> [LISTING]
- - - - - - -

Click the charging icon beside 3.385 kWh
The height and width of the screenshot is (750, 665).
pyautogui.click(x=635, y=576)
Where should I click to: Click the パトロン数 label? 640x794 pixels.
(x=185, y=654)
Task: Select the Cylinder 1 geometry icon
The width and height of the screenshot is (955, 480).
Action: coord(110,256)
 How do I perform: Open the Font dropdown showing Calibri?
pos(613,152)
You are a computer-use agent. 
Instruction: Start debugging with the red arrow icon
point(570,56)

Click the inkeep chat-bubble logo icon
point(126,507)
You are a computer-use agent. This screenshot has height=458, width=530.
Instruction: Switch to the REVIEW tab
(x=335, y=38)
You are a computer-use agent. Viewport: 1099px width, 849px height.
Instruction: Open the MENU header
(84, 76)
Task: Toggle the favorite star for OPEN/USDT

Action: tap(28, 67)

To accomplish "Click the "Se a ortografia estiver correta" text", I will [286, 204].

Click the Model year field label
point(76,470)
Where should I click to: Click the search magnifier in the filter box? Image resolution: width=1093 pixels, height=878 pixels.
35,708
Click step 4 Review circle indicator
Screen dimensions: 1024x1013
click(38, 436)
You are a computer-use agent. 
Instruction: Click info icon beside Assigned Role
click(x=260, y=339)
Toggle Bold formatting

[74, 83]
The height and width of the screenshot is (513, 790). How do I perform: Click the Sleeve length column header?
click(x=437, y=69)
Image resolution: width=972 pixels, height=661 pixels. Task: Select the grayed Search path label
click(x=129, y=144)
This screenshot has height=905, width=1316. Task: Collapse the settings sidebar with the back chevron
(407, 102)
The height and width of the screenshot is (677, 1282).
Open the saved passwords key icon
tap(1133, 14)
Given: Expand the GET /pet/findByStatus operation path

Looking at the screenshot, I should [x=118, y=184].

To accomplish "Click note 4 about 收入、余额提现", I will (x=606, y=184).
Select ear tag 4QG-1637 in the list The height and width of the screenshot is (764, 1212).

- - - - - - -

> [STATED PROBLEM] Add 127 to every coordinate in the answers, from the start of the records through the line containing "click(38, 436)", both included, and write out all of those lines again with the requests left unchanged.

> [OUTPUT FOR THIS EXERCISE]
Click the charging icon beside 3.385 kWh
The height and width of the screenshot is (750, 665).
pyautogui.click(x=762, y=703)
Where should I click to: Click the パトロン数 label? 640x794 pixels.
(x=312, y=781)
Task: Select the Cylinder 1 geometry icon
The width and height of the screenshot is (955, 480).
Action: coord(237,383)
 How do I perform: Open the Font dropdown showing Calibri?
pos(740,279)
You are a computer-use agent. 
Instruction: Start debugging with the red arrow icon
point(697,183)

Click the inkeep chat-bubble logo icon
point(253,634)
You are a computer-use agent. This screenshot has height=458, width=530.
Instruction: Switch to the REVIEW tab
(x=462, y=165)
You are a computer-use agent. Viewport: 1099px width, 849px height.
Instruction: Open the MENU header
(211, 203)
Task: Toggle the favorite star for OPEN/USDT

Action: tap(155, 194)

To accomplish "Click the "Se a ortografia estiver correta" text", I will [413, 331].

Click the Model year field label
point(203,597)
Where should I click to: Click the search magnifier in the filter box? Image resolution: width=1093 pixels, height=878 pixels.
162,835
Click step 4 Review circle indicator
Screen dimensions: 1024x1013
click(165, 563)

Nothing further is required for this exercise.